I suspect that the whole Docker thing will improve exponentially now that Nix is on the Docker's radar. I found the OCI implementation to be superior to the actual Docker implementation in Nix.....at least for now. I think the way that Docker isolates things to layers is the biggest barrier to them working together seamlessly at the moment....but I think they'll start to converge technolgically over the coming 10 years to the point where they might work together as a standard someday.

[-] Prunebutt@slrpnk.net 6 points 3 months ago* (last edited 3 months ago)

They're the bee's knees if you have a homelab, though.

[-] ikidd@lemmy.world 6 points 3 months ago* (last edited 3 months ago)

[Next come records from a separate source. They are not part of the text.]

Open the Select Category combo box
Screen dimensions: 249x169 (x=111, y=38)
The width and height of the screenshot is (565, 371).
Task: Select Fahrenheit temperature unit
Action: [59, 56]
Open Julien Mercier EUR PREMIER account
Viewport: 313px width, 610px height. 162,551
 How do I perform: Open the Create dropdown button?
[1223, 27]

Maybe homelab stuff that you mess with a lot and need to revert or stand up a multitude? I tried it for self-hosted apps and frankly a docker host is way easier. JB guys were pushing it for Nextcloud and it was a nightmare compared to the Docker AIO. I guess you could stand it up as a docker host OS, but I just use Debian, it's pretty much bulletproof and again, less hassle.

[-] Prunebutt@slrpnk.net 3 points 3 months ago

I recently switched to nixos, because my ACME image was failing all of a sudden and I didn't know enough what was going on under the hood to fix it.

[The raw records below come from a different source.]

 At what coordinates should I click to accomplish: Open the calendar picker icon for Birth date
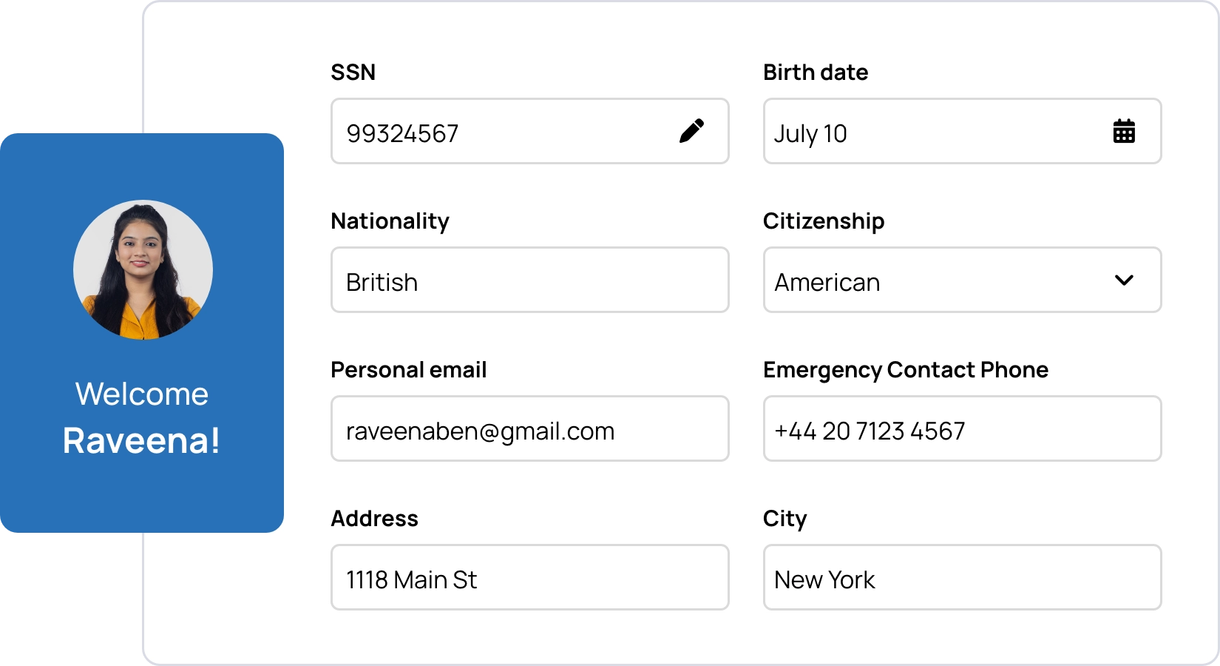coord(1124,131)
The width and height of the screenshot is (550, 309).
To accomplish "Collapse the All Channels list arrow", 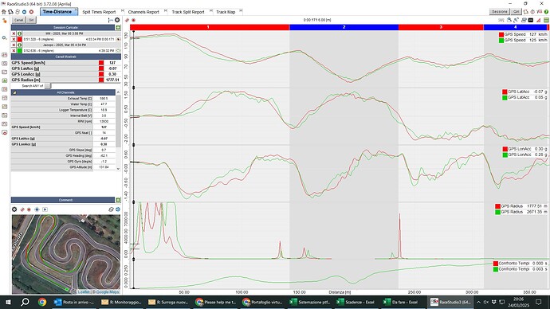I will pos(14,92).
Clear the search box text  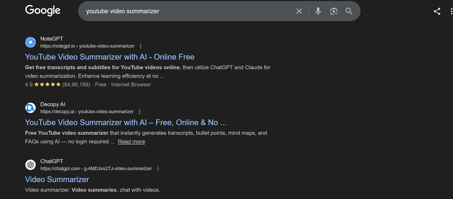(x=299, y=11)
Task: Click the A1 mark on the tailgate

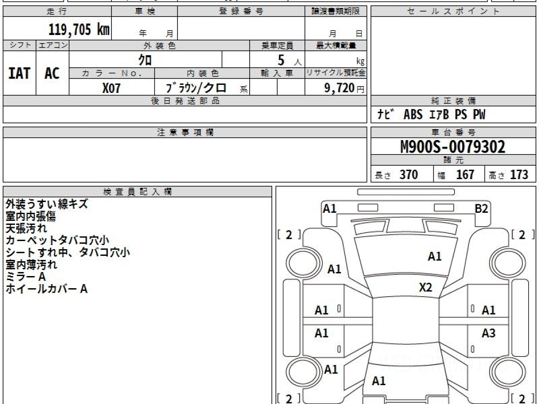Action: click(379, 381)
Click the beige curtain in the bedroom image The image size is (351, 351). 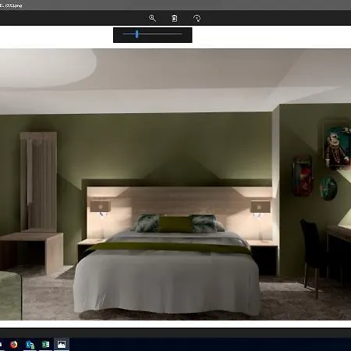click(x=39, y=181)
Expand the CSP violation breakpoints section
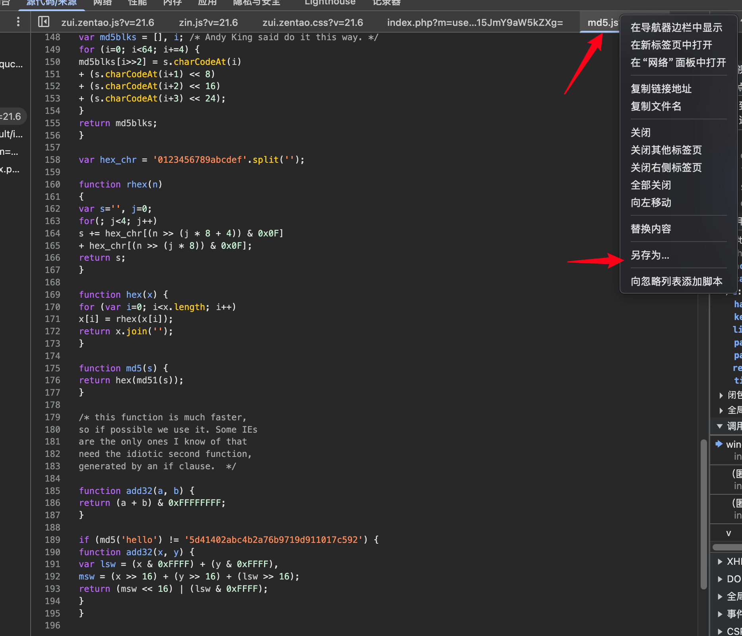This screenshot has height=636, width=742. click(720, 631)
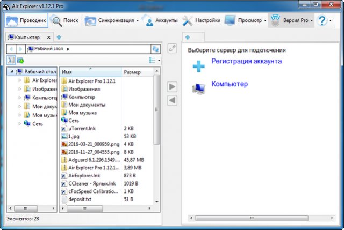This screenshot has height=230, width=344.
Task: Open the view mode dropdown in file panel
Action: pos(159,61)
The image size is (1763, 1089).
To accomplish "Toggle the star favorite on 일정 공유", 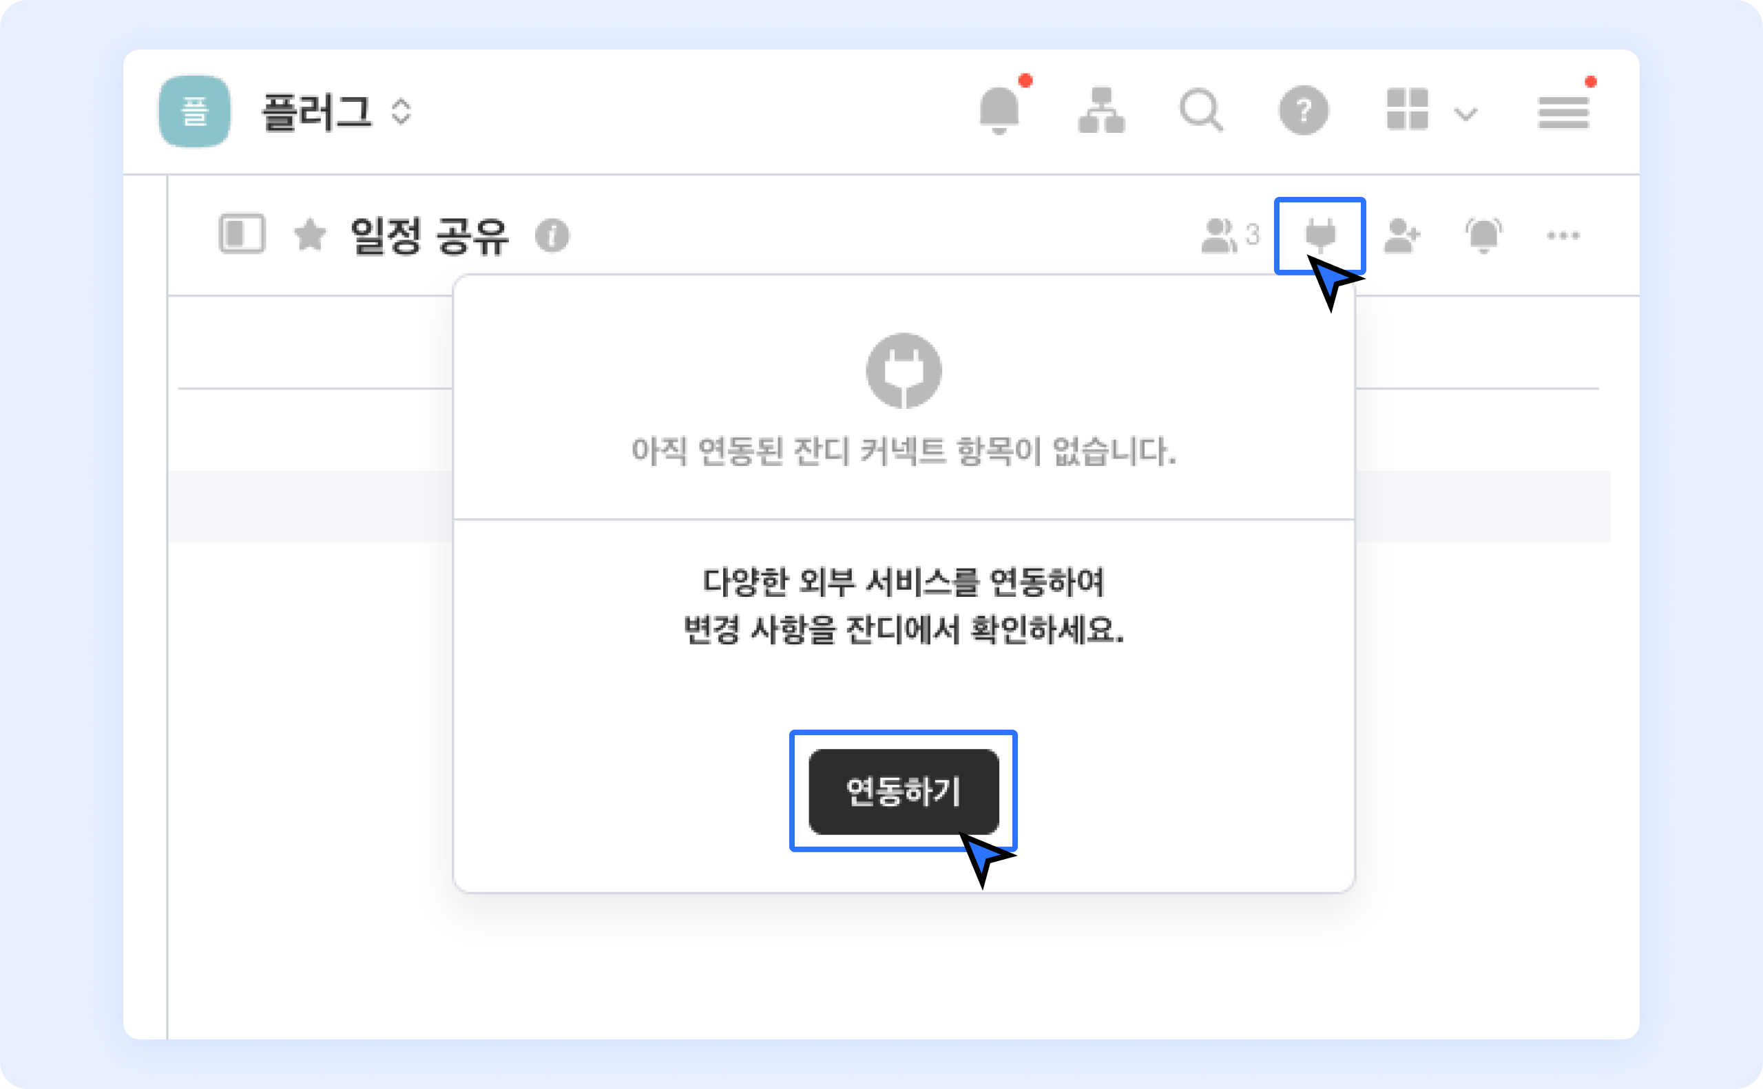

It was a steep learning curve, but the infrastructure as code approach just works too well for me, since I just forget too much what I did three years ago, when doing things imperatively.

[-] Swedneck@discuss.tchncs.de 1 points 3 months ago

i mean, provided that the OS has a proper graphical configurator (like most normie OSes), isn't being declarative just a straight upgrade? Configure everything once when installing and then you never have to repeat that process again.

[-] ikidd@lemmy.world 1 points 3 months ago

I think your "proper graphical configurator" is doing some heavy lifting there. Of course, there's no such thing right now, so you're dealing with the coding yourself in a pretty oddly designed syntactical language, and the terrible official documentation that is the current state of affairs to do it with.

Other than that, sure, a declaritive and atomic OS would be the way to go.

[-] Swedneck@discuss.tchncs.de 1 points 3 months ago

the thing is that distros like fedora and ubuntu have had them for ages

[-] ikidd@lemmy.world 1 points 3 months ago

I thought you meant for a declarative OS like Nix. Which does not have a GUI configurator, nor does any comparable declarative OS. Isn't that what we've been talking about this entire thread?